Entre os novos indícios recolhidos, a comissão destacou o depoimento de motorista Ademan Jahn, testemunha do acidente e cujo relato dá força à tese de que o condutor do Opala de Kubitscheck foi baleado na cabeça. Como se lê no relatório, Jahn viu Geraldo Ribeiro “debruçado, com a cabeça caída entre o volante e a porta do automóvel, não restando dúvida de que o condutor se encontrava desacordado e inconsciente, e já não controlava o veículo antes do impacto”.

Notícias anteriores diziam que os laudos notavam a existência de um fragmento de metal de sete milímetros no crânio de Geraldo Ribeiro. A comissão solicitou uma nova perícia, mas foi informada que “o laudo original e os materiais solicitados [o fragmento metálico] não foram localizados”. “Conforme as autoridades, estavam desaparecidos das dependências da Polícia Civil tanto o laudo oficial com o resultado da exumação da ossada de Ribeiro, quanto a análise original do fragmento metálico”, notam os relatores.

Alberto Carlos, um perito de medicina legal que participou na exumação do cadáver do motorista de JK, disse à comissão que viu um buraco de bala no crânio de Geraldo Ribeiro. “Um provável orifício provocado por entrada ou saída de projéctil de arma de fogo”, declarou.

Outro testemunho inédito foi o de Josias Nunes de Oliveira, que estava ao volante do autocarro que teria sido provocado o despiste do automóvel de Juscelino. O motorista, de 69 anos, contou que cinco dias após o acidente foi procurado por “dois homens cabeludos, que se identificaram como repórteres” e que lhe ofereceram uma mala cheia de dinheiro para que assumisse a culpa do acidente. “Mas não assumi, pois não tinha a menor culpa”, declarou.

Perante todos os indícios, os responsáveis pelo relatório formularam uma nova versão para a morte de JK. Segundo eles, tratou-se de uma conspiração urdida por dirigentes do Serviço Nacional de Informação e pelas hierarquias do Exército brasileiro, com o acordo do então Presidente João Figueiredo, com o objectivo de impedir o regresso de Kubitschek à política.
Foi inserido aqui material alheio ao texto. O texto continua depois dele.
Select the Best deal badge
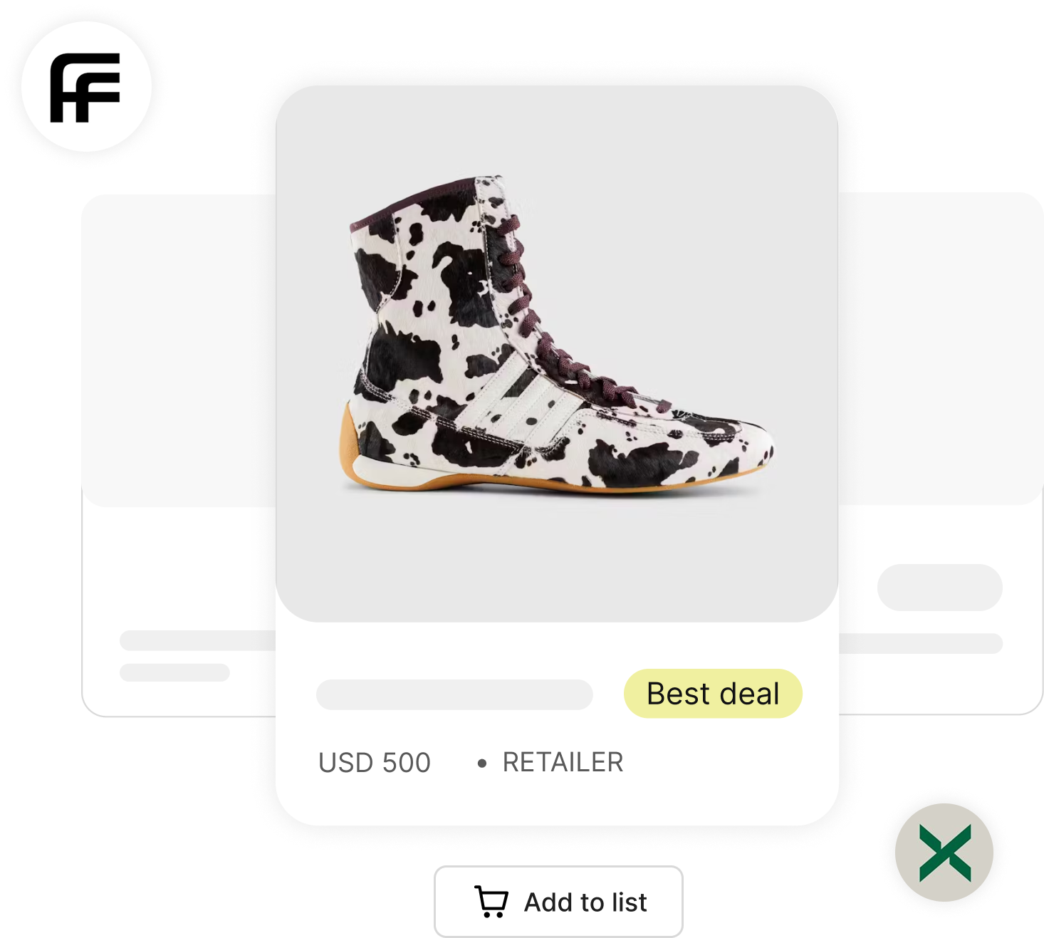Image resolution: width=1044 pixels, height=938 pixels. coord(713,694)
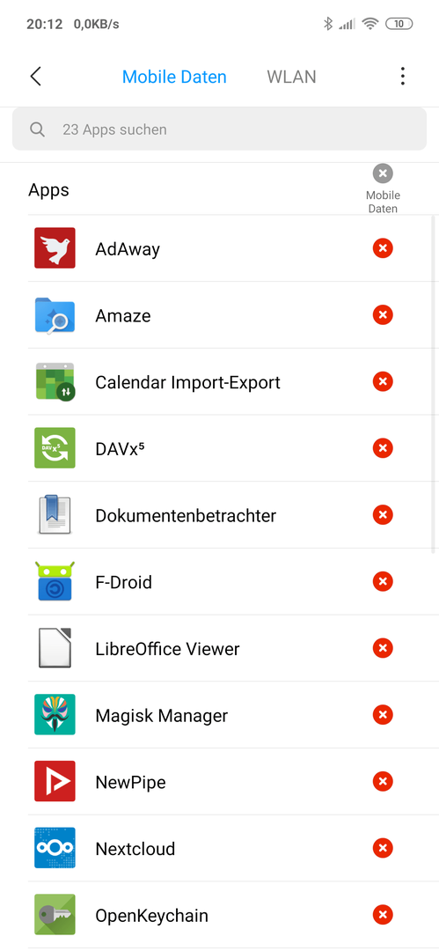This screenshot has width=439, height=951.
Task: Tap the F-Droid robot app icon
Action: tap(55, 582)
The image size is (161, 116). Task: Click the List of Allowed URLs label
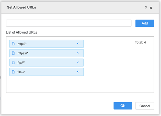tap(22, 32)
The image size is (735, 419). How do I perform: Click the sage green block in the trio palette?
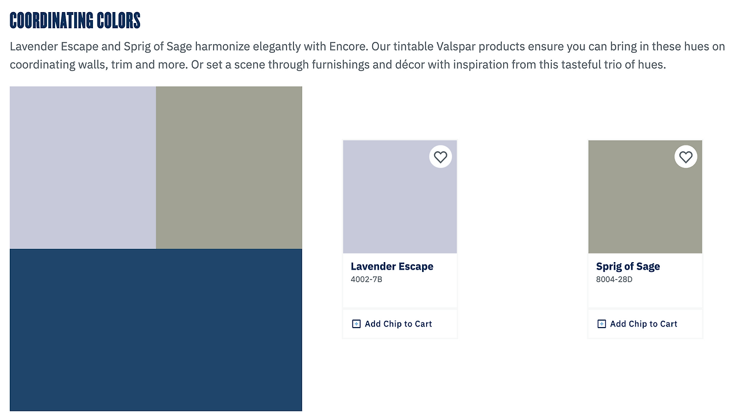pyautogui.click(x=229, y=168)
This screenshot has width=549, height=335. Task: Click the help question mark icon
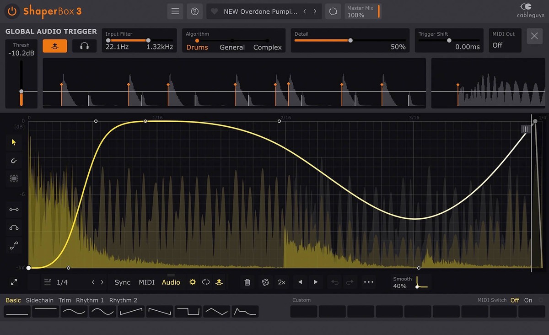coord(195,11)
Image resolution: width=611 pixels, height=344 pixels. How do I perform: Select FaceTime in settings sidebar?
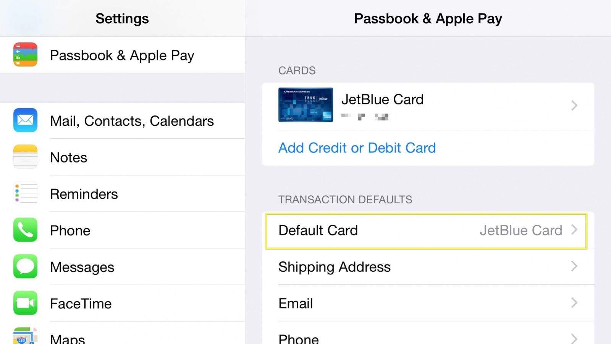tap(81, 303)
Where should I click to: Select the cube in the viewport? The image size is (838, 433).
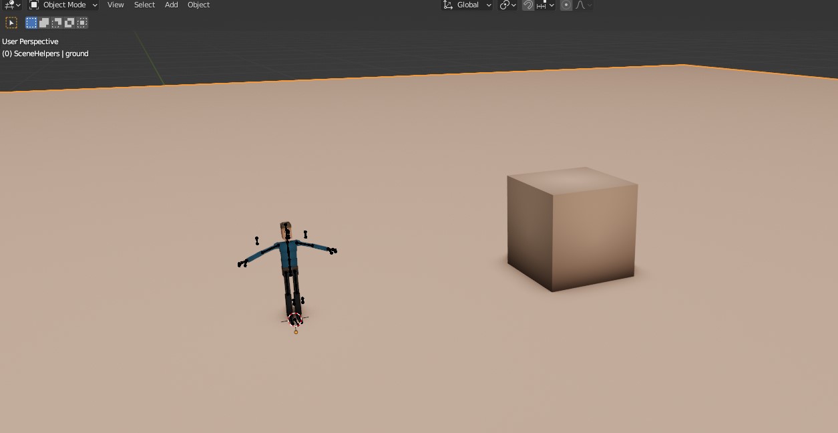[x=571, y=231]
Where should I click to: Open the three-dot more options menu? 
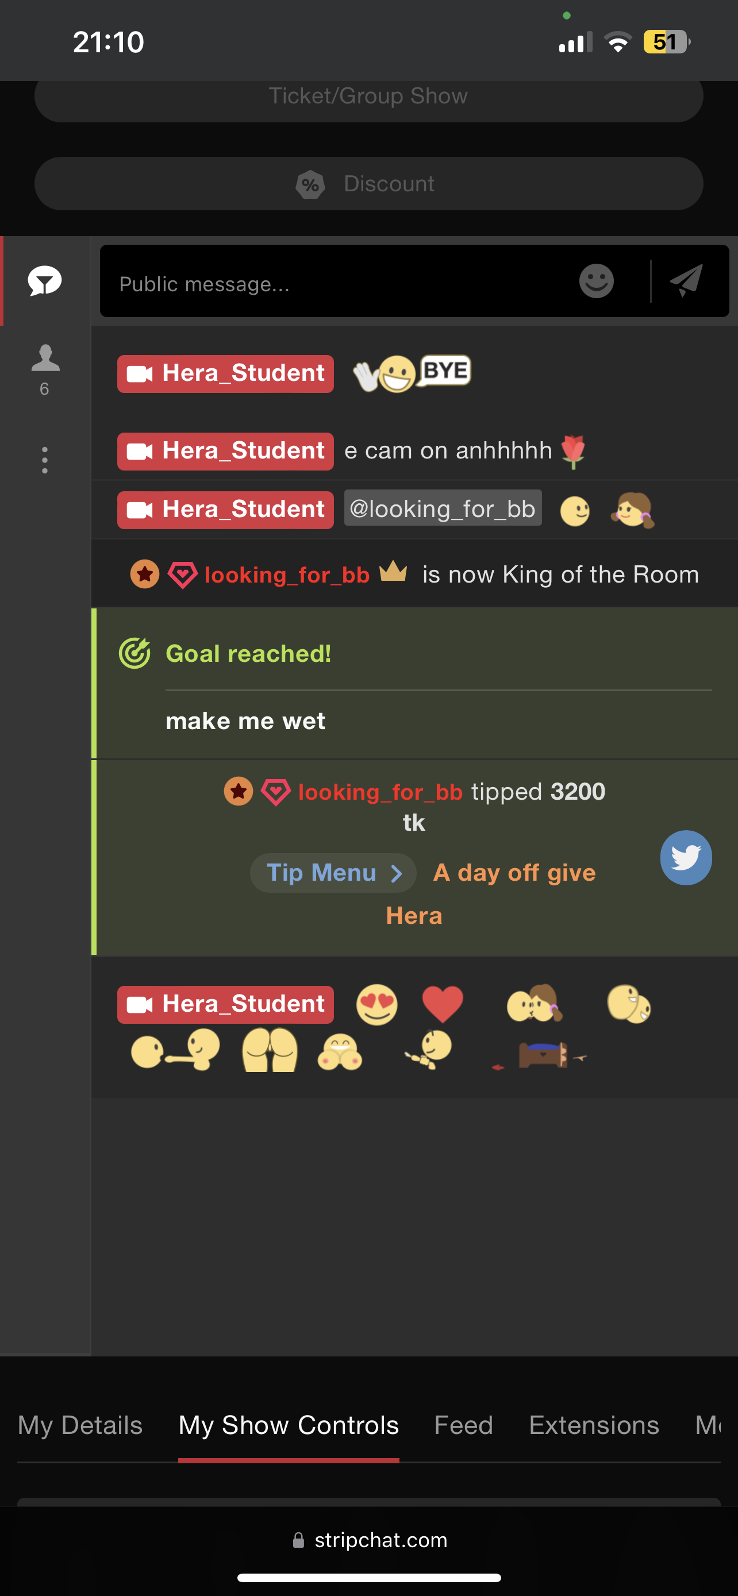[45, 460]
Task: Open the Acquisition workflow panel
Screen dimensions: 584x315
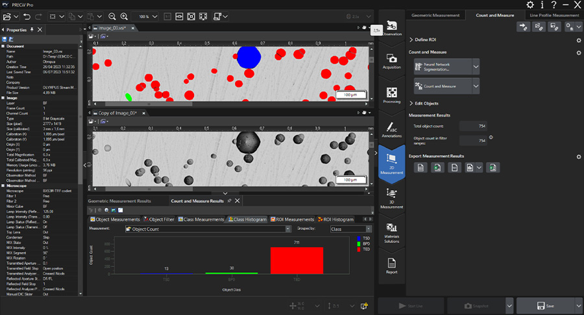Action: [392, 61]
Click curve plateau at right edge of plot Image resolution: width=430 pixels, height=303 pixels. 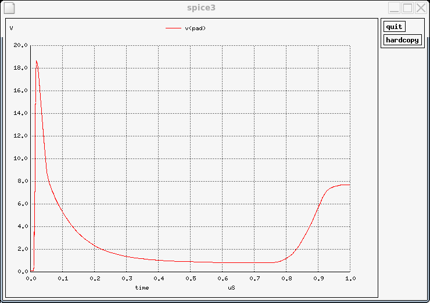(346, 185)
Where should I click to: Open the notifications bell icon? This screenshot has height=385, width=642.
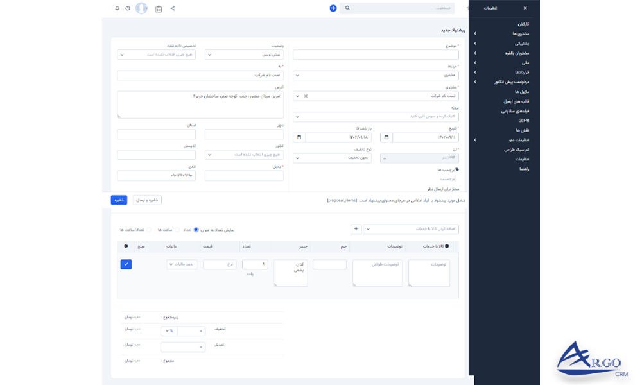click(x=117, y=8)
Juscelino Kubitschek de Oliveira, o primeiro Presidente do Brasil nascido no século XX, é um dos políticos mais admirados no país. Médico de profissão, iniciou a sua actividade política nas fileiras do Partido Progressista, tendo depois estado na fundação do Partido Social Democrático. Foi presidente da câmara de Belo Horizonte, deputado federal e governador do seu estado, Minas Gerais – no final do mandato, renunciou ao cargo para concorrer à presidência.

Foi eleito em Outubro de 1955 com 35% dos votos, a pior votação de todos os presidentes eleitos entre 1945 e 1960. Mas actualmente é considerado o melhor Presidente da História do Brasil. Nos chamados "anos dourados" do seu mandato, lançou o “Plano de Metas” para o desenvolvimento do país e foi o responsável pela construção de Brasília, a capital federal e símbolo da integração e progresso do Brasil.